時代の転換点を読む 2010年8月26日号 |
UPDATE 2010.08.27 |
原作:ボブ・ホイ
翻訳:増田 悦佐
時代を象徴するコメント:
去年の今ごろは:
「バーナンキ氏の再任を決定するに当たって、オバマ大統領はバーナンキ氏が連邦準備制度理事会議長として最初の任期で『突拍子もない大胆な政策で大不況の再来を防いだ』と褒めたたえた」
——2009年8月25日付ニューヨーク・タイムズ
バーナンキがひと悶着あってから再任された騒動については、我々は「勇敢に負け戦さに立ち向かったことへのごほうび」だと軽口を叩いた。それにしても、言うに事欠いて「突拍子もない大胆な政策」と表現したのはお粗末だ。

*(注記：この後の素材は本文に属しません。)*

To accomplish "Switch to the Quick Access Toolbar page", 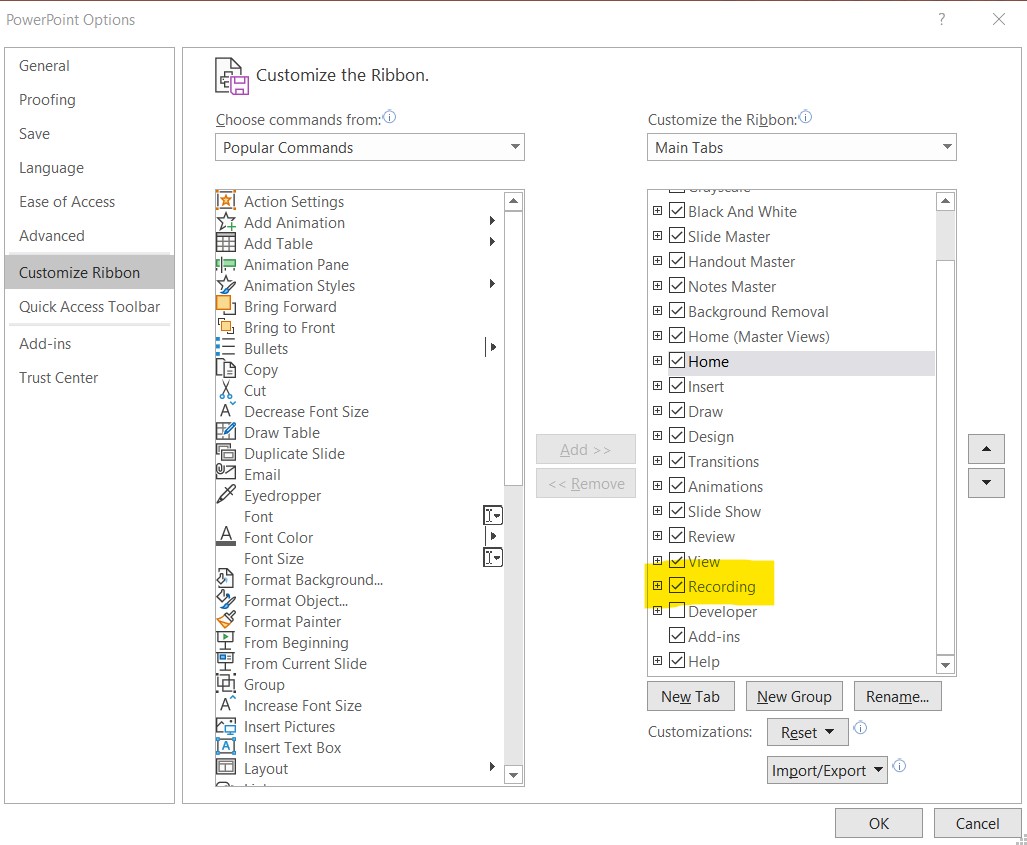I will tap(89, 307).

「信用が収縮しはじめたら、もっとたくさん信用をぶちこんでやれば回復する」というのは、遠い昔、1618〜23年の失業激増期から何度となくくり返されてきたが、一度として成功しなかった政策だからだ。我々は、この政策こそその後のあらゆる金融バブルとその崩壊のご先祖様だったと見ている。当時はまだ公開の株式市場は存在していなかったが、そのころから政府の経済政策に関する思惑にもとづく投機は盛んだった。当時なら、「信用の収縮にはもっと多くの信用をぶちこめばいい」という発想も「突拍子もない大胆な政策」と言えただろうが。